■ EXCERPT
Page 54 - Geopolítica del Mundo Actual. Una Visión Multidisciplinar
P. 54

 GEOPOLÍTICA DEL MUNDO ACTUAL. UNA VISIÓN MULTIDISCIPLINAR: Cultura de Paz, Conflflictos, Educación y Derechos Humanos
  If the “Paradigm of Córdoba” remains highly relevant, it is because it continues to offer us useful guidelines for advancing the process of mutual accommodation and acceptance. As I have mentioned it previously, today, the central question facing Europe and the world is how to overcome their fear of Islam and to promote the “Paradigm of Córdoba” instead of the logic of reconquista. It goes without saying that this question is followed by a second question that is: how best Europe and the world can understand and accept the Islamic origins of modern Europe, as it emerged in this city through the work of philosophers like Ibn Rushd, while Muslims in Europe and around the world need to revise their perception of Islam by looking into its humanistic legacy.

■ CHALLENGES
1. Can you sum up the passage on the Paradigm of Córdoba in two sentences?
2. Supply the next part of the passage on the Paradigm of Córdoba, starting after its final sentence.
The material that comes next stands apart from the passage on the Paradigm of Córdoba.

■ ENTRIES
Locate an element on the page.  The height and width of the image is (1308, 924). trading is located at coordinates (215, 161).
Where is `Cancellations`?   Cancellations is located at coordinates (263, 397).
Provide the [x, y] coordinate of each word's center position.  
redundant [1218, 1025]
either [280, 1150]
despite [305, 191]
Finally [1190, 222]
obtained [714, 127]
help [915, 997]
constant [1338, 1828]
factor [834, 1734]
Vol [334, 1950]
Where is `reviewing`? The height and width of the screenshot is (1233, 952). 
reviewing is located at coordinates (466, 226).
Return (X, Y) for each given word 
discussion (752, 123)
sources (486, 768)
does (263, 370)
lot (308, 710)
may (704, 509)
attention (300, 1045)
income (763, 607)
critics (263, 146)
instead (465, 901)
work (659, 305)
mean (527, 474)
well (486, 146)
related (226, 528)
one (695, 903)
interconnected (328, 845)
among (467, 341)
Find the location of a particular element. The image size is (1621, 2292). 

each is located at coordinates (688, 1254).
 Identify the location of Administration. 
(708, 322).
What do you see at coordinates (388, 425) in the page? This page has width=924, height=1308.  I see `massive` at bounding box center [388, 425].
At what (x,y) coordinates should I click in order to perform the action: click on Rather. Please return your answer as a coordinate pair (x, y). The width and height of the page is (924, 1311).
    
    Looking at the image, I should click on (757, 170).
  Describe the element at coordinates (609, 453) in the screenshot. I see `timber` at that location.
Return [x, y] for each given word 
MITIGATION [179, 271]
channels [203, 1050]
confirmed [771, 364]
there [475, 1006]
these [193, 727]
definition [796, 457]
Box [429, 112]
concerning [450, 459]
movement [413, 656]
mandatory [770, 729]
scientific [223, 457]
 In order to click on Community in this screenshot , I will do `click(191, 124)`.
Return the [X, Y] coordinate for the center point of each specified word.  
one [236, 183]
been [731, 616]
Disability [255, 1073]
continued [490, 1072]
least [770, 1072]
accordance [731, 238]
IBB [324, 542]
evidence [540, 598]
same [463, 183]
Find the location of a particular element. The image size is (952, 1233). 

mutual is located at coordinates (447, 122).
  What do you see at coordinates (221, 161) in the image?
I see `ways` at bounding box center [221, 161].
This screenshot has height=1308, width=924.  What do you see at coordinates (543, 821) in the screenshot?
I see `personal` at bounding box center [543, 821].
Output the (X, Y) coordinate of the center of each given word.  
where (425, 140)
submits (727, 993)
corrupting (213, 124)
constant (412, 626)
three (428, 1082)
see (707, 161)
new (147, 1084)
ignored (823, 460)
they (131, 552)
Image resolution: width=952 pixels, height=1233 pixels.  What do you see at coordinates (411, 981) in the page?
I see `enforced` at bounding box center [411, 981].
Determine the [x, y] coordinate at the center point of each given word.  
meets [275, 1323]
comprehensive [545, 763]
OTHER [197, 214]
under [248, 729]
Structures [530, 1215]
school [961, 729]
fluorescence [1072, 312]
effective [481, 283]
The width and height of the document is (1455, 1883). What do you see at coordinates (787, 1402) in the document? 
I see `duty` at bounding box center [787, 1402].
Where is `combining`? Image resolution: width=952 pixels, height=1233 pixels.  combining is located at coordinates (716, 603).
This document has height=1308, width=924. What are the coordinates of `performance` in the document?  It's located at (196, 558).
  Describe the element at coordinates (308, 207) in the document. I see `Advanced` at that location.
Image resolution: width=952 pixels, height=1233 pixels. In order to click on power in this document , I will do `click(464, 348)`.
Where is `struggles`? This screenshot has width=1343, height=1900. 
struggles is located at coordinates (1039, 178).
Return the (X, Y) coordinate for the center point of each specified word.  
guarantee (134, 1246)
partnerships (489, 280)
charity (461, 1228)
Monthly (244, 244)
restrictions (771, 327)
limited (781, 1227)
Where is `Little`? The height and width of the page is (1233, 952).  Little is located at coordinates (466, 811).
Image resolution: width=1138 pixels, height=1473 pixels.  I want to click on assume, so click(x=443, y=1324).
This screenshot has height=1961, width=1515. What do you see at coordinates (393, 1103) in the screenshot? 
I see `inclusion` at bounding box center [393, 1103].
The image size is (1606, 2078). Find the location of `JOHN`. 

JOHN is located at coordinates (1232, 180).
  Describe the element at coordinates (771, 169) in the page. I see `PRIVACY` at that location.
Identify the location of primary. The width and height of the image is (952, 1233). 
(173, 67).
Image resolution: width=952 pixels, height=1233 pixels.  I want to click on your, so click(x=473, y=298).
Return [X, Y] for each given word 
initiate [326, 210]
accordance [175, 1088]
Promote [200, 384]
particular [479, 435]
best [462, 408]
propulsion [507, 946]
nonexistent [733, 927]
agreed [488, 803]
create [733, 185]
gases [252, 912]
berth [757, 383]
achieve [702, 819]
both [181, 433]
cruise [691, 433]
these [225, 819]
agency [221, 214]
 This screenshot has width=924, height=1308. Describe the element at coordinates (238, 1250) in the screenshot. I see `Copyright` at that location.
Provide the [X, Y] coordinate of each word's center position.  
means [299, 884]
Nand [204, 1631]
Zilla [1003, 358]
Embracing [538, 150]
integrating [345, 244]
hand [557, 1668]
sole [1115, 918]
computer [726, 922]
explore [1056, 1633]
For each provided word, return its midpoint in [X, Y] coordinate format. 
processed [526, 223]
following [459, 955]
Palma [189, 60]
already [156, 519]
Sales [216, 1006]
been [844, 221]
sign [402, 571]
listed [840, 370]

■ RESULTS OF THE TASKS
1. The passage holds that the Paradigm of Córdoba remains relevant because it offers useful guidelines for mutual accommodation and acceptance, and that the central question for Europe and the world is how to overcome their fear of Islam and promote this paradigm instead of the logic of reconquista. A second question follows: how Europe and the world can understand and accept the Islamic origins of modern Europe, which emerged through the work of philosophers like Ibn Rushd, while Muslims need to revise their perception of Islam by looking into its humanistic legacy.

2.
Let me insist on the fact that the reductive essentialist view of Islamic heritage, which is typical of both orientalist and fundamentalist attitudes, runs contrary to Córdoba’s humanistic heritage. Rethinking humanist and nonviolent Islam today is a task much more urgent and significant than all the discussions on Islamic revivalism and on this the Andalusian experience of “Convivencia” is of a great importance. As you know, the notion of “Convicencia” was invented by Spanish historians to describe Christians, Jews, and Muslims living together more or less peacefully in medieval Christian Spain. But the concept, if not the word itself, has equally been applied to Jewish-Muslim coexistence in the medieval Arabic-speaking Islamic world. It is true that the Andalusian “Convivencia” had certain limits in its practice of a communal harmony, but it is also true that under the Ummayad rule of Spain, Jews lived in peace among the Muslims and attained an influence in Muslim courts and Muslim intellectual circles.
However, there is another aspect to the “Paradigm of Córdoba” which is more significant and relevant to our world and that is the tradition of humanist Islam which germinated in this city and blossomed in a later period in Persia and South Asia. This is a humanist Islam that is intellectually well constructed and philosophically rich, and unlike fundamentalist Islam which is violent and impatient, it is steeped in dialogue and deals on the plane of ideas and interpretation (tafsir) while paying premium attention to ijtihad and to
philosophical disputations.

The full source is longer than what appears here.